Savcılık, cinayetin siyasi saiklerle işlendiğine dikkat çekerek, 6 sanık hakkında "tasarlayarak kasten öldürme" suçundan ayrı ayrı ağırlaştırılmış müebbet hapis cezası istedi.
"Cinayet Siyasi Nedenlerle Gerçekleştirildi"
Savcı, Hablemitoğlu'nun öldürülmesinin ardında adi bir neden bulunmadığını belirtti. Mütalaada, maktulün düşünceleri, çalışmaları ve siyasi görüşlerinin bazı çevrelerde rahatsızlık yarattığı; bu rahatsızlığın sonucunda cinayetin işlendiği ve olayın siyasi bir cinayet olarak değerlendirilmesi gerektiği ifade edildi.
Delillerin İzinden Gidildi
Savcılık, soruşturmanın zorluklarına da dikkat çekti. Suikastin üzerinden uzun bir zaman geçmiş olması nedeniyle delillerin toplanmasında güçlük yaşandığını vurgulayan savcı, soruşturmanın 2016 sonrası elde edilen yeni ifadeler ve tüm Türkiye çapında yapılan HTS (telefon sinyal) analizleriyle ilerlediğini belirtti. Mütalaada, “Şüphelilerden delillere değil, delillerden şüphelilere ulaşıldı” denildi.
FETÖ İddiası ve Planlayıcılar
Savcılık mütalaasında, cinayetin arkasında FETÖ'nün bulunduğu öne sürüldü. Hablemitoğlu’nun, FETÖ üzerine yaptığı çalışmalar ve MİT Müsteşarlığı’na aday olmasının bu cinayetin planlanmasında etkili olduğu iddia edildi.

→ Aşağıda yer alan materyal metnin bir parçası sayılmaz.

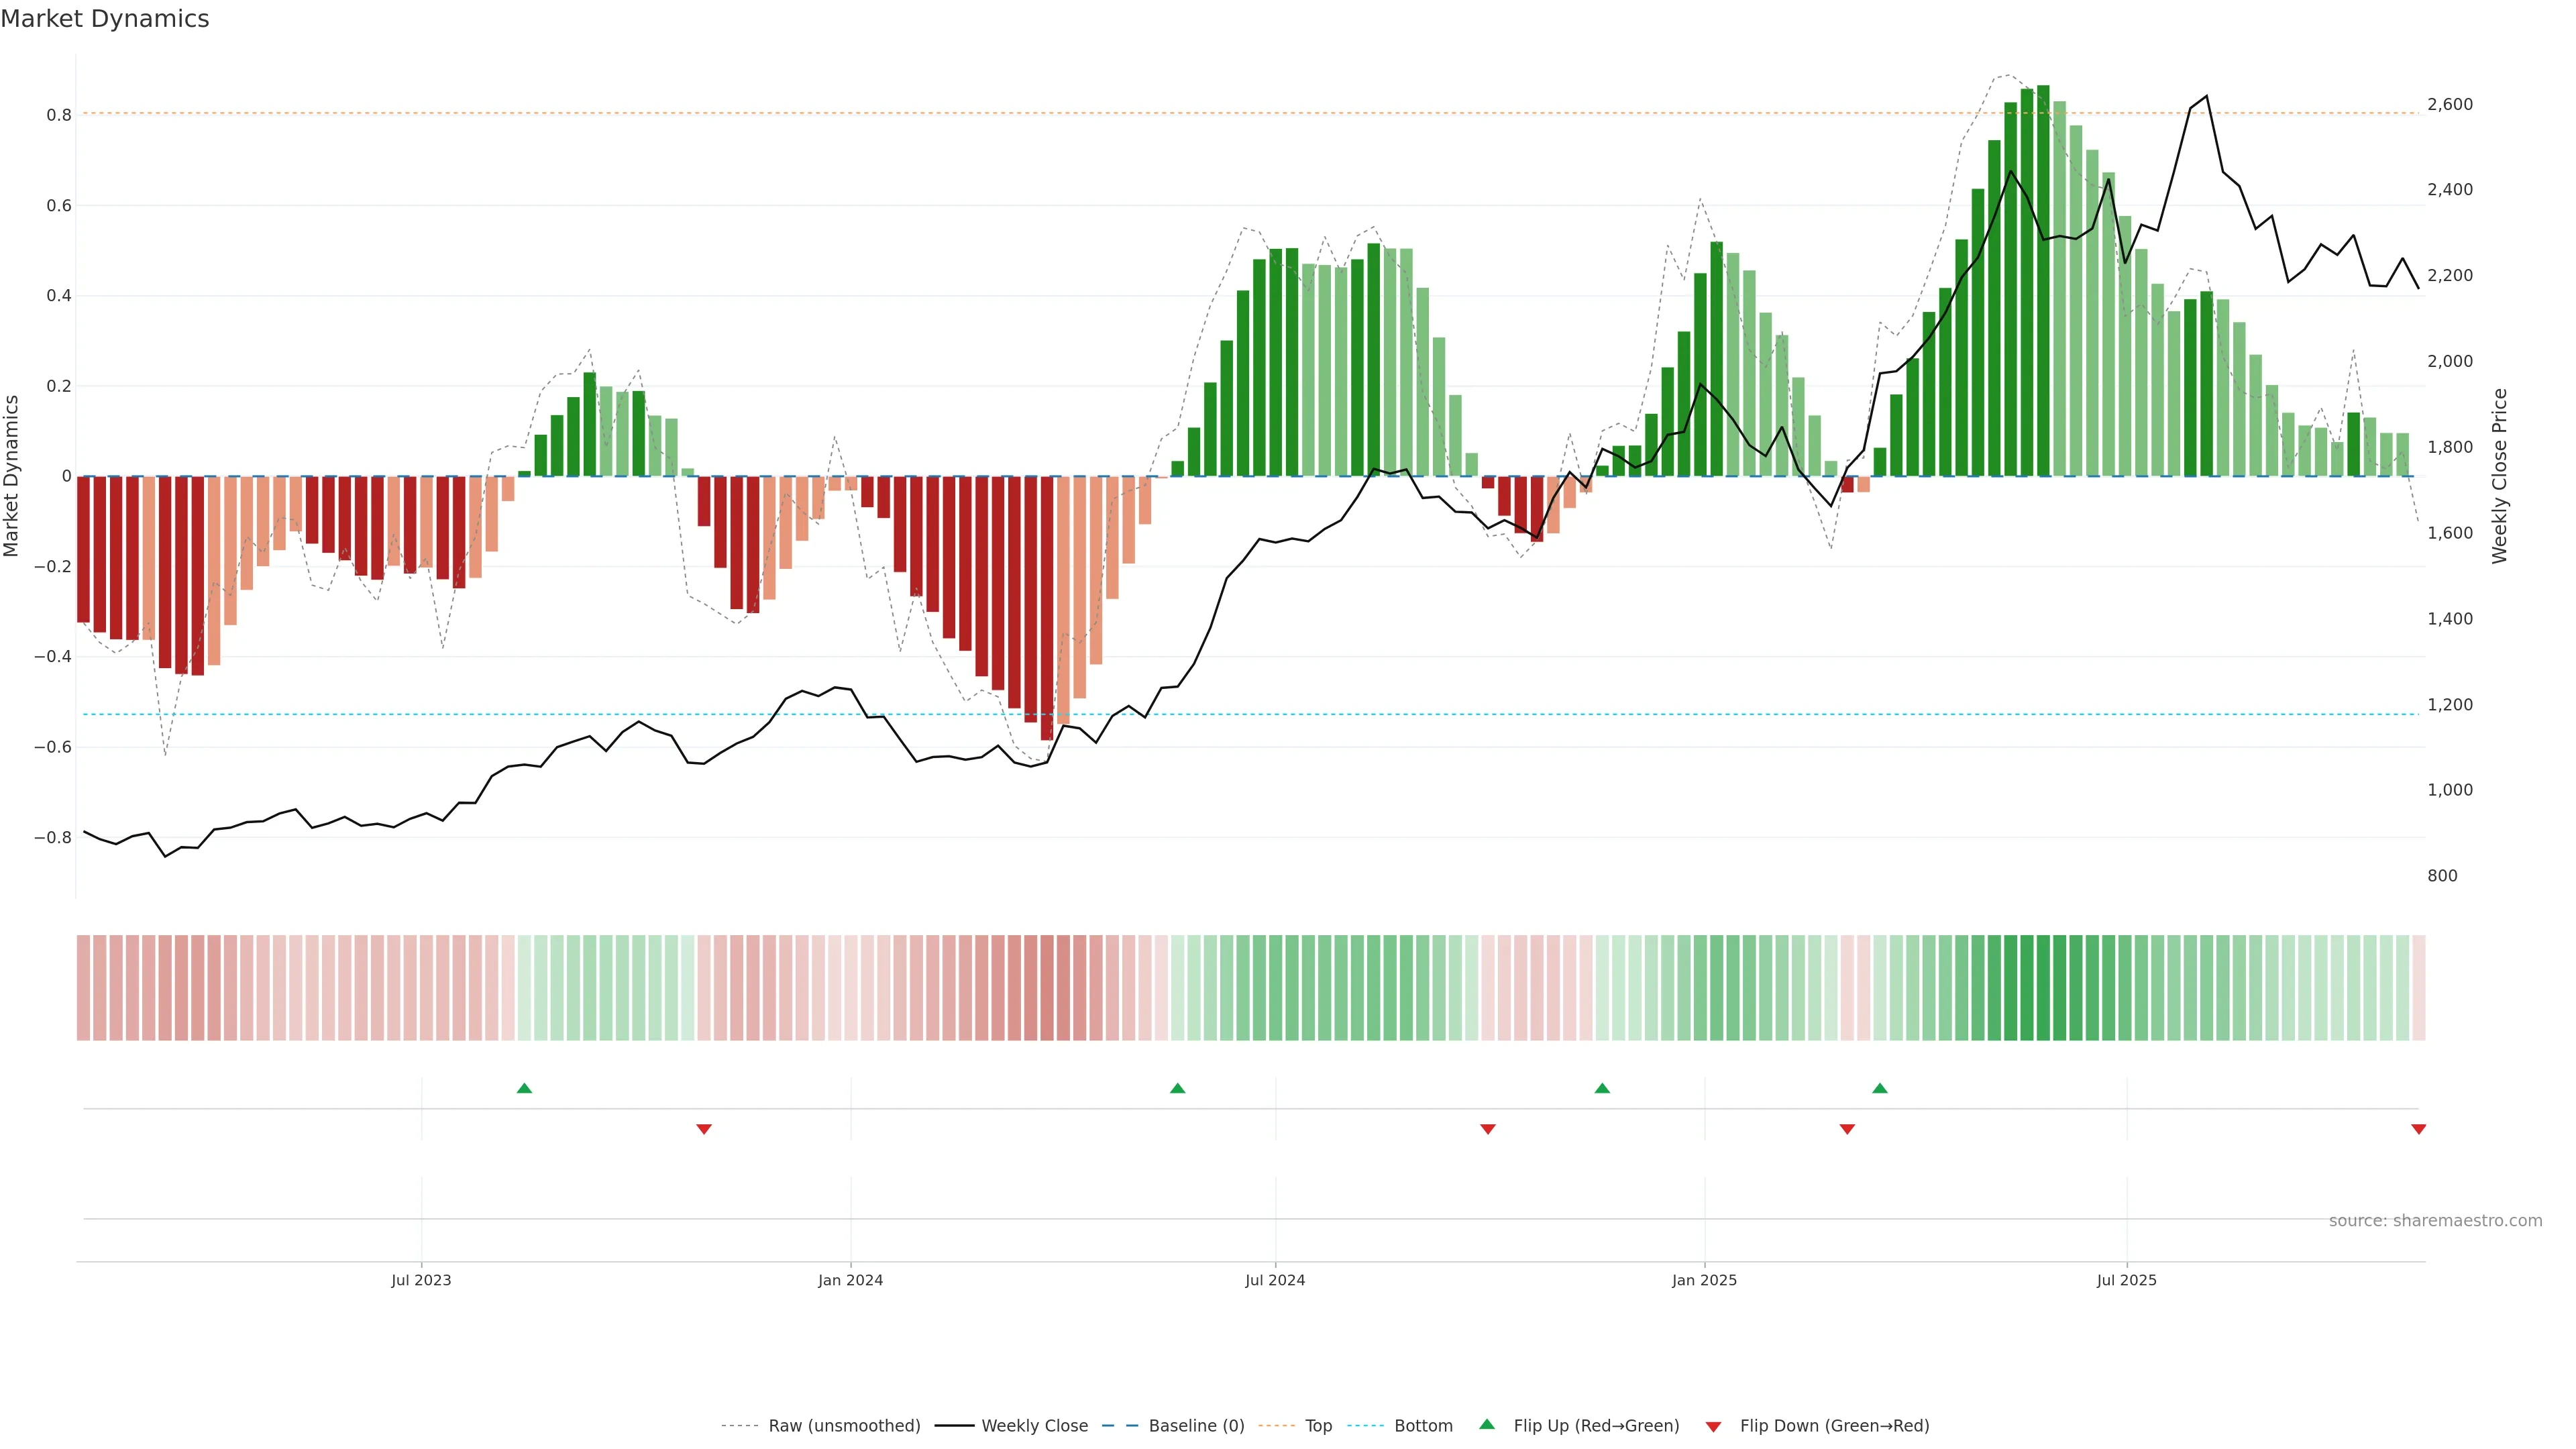The height and width of the screenshot is (1449, 2576).
Task: Click the Market Dynamics chart title
Action: point(105,19)
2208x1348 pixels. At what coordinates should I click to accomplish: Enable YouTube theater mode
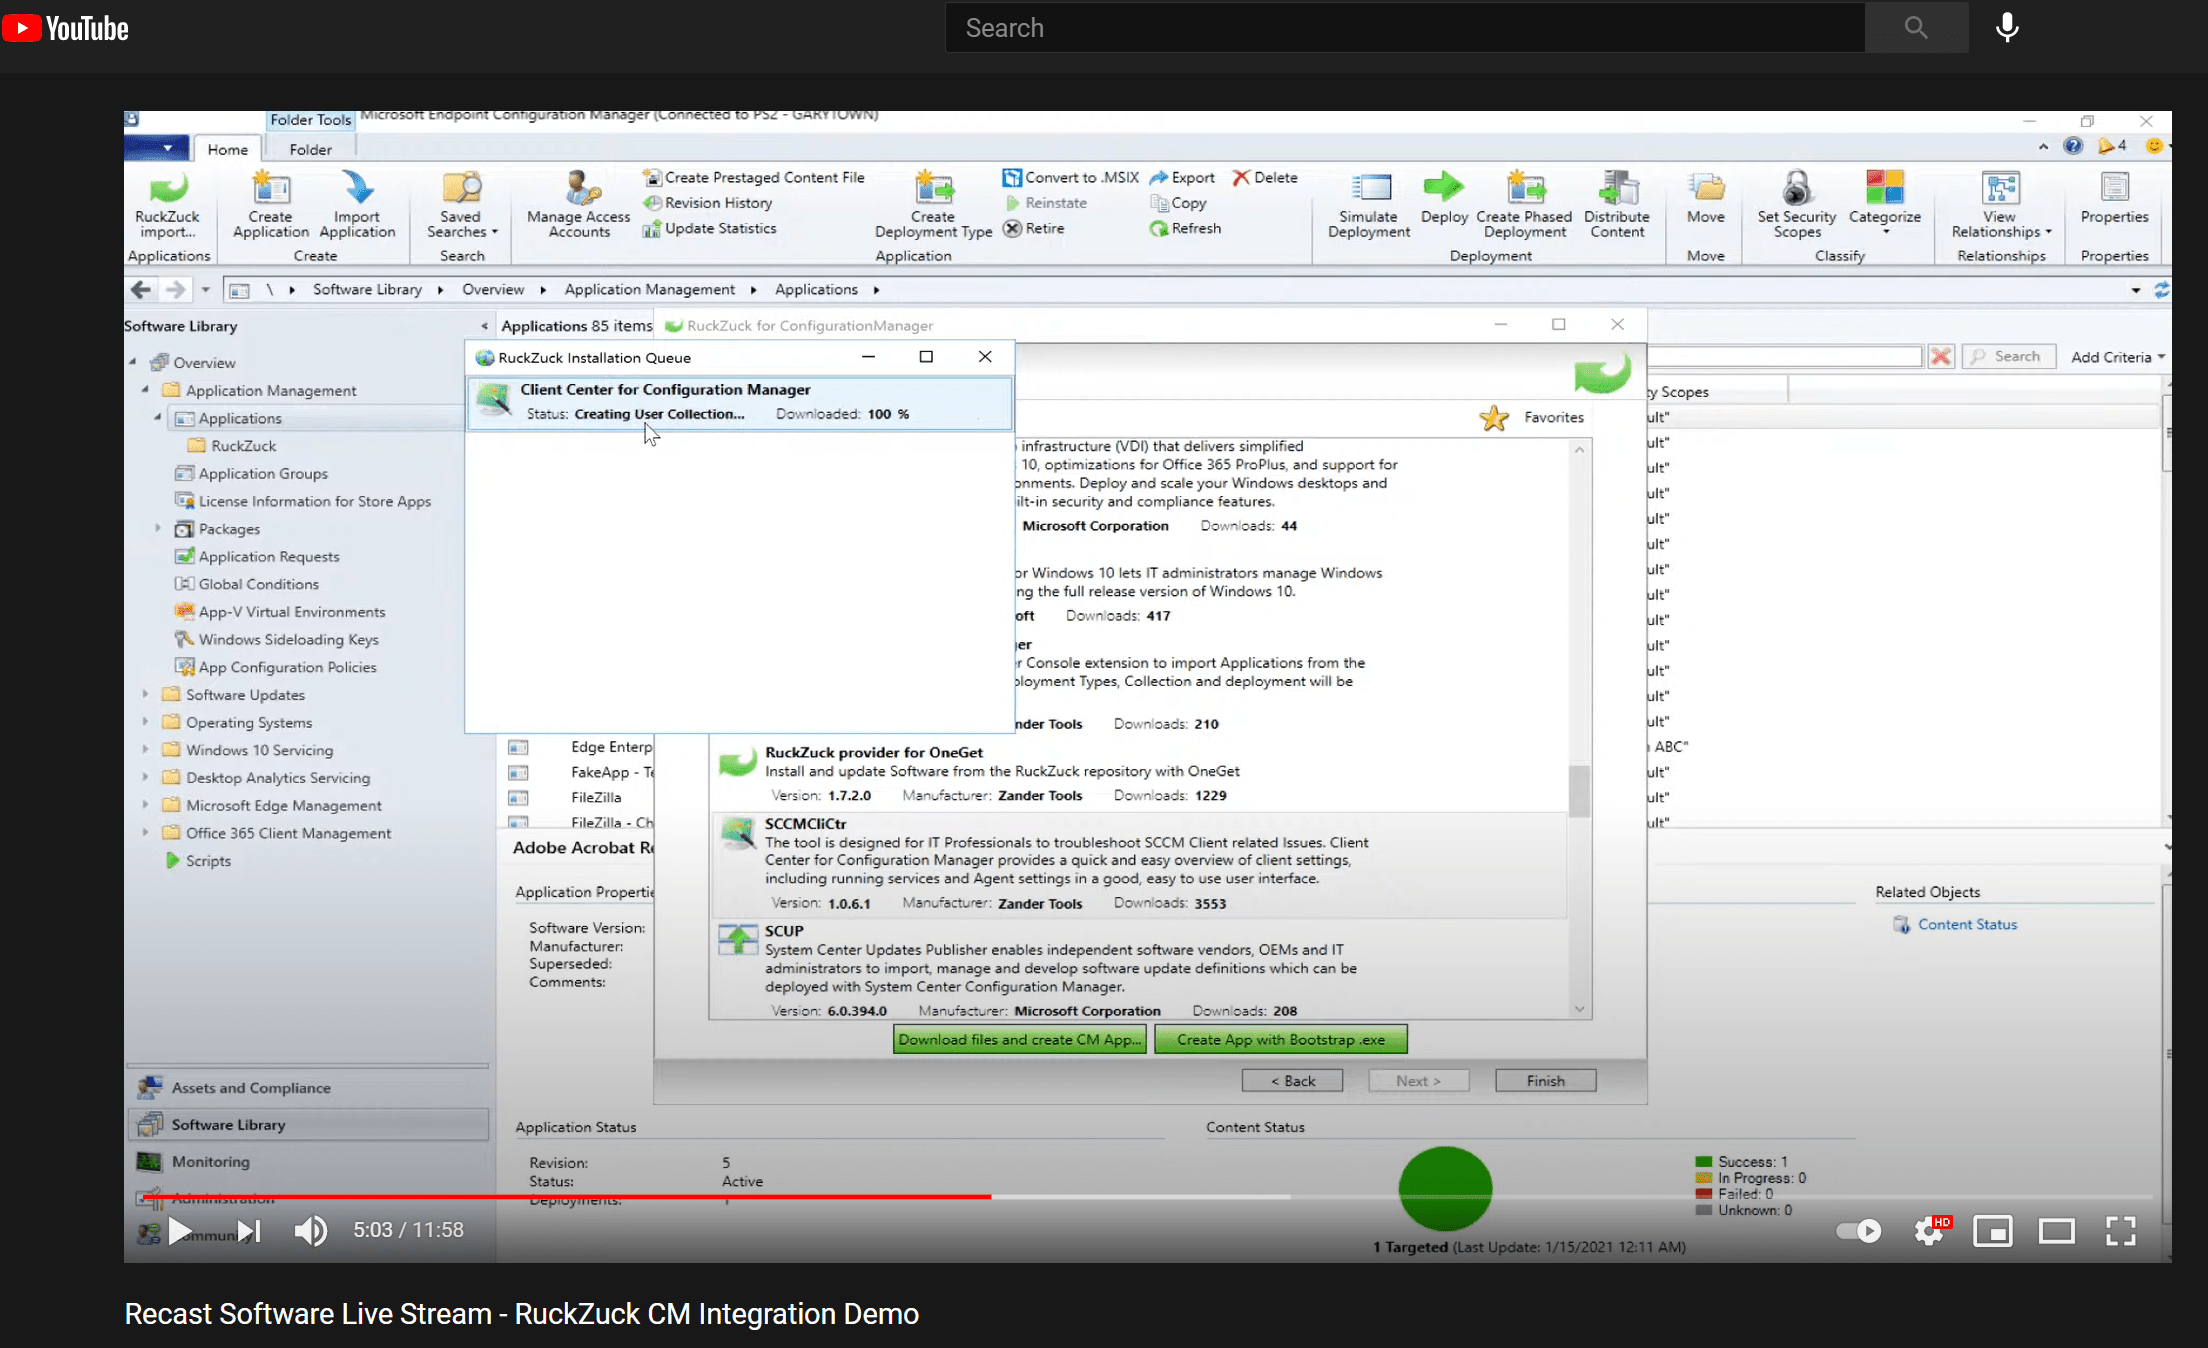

Mütalaaya göre, FETÖ’nün Türkiye imamı olduğu belirtilen Mustafa Özcan, Enver Altaylı ile birlikte cinayeti planladı. Sanık Aydın Köstem aracılığıyla Levent Göktaş’la irtibata geçildiği ve cinayet kararının alındığı belirtildi. Göktaş’ın, kendisine bağlı hareket eden Nuri Gökhan Bozkır, Fikret Emek ve Ahmet Tarkan Mumcuoğlu aracılığıyla cinayeti organize ettiği ifade edildi.
Sanıklar ve Cezalandırma Talebi
Savcılık, Enver Altaylı, Aydın Köstem, Levent Göktaş, Fikret Emek, Ahmet Tarkan Mumcuoğlu ve Nuri Gökhan Bozkır’ın “tasarlayarak kasten öldürme” suçundan ayrı ayrı ağırlaştırılmış müebbet hapis cezasına çarptırılmasını talep etti. Ayrıca sanıklardan Mehmet Narin'in ise “silahlı terör örgütüne üye olma” suçundan cezalandırılması istendi.
Ne Olmuştu?
Necip Hablemitoğlu, 18 Aralık 2002 tarihinde Ankara'daki evinin önünde uğradığı silahlı saldırı sonucu hayatını kaybetmişti. Cinayet uzun yıllar faili meçhul olarak kalmış, 2022 yılında soruşturmanın derinleştirilmesiyle birçok isim hakkında dava açılmıştı. Dava halen Ankara 28. Ağır Ceza Mahkemesi'nde görülüyor.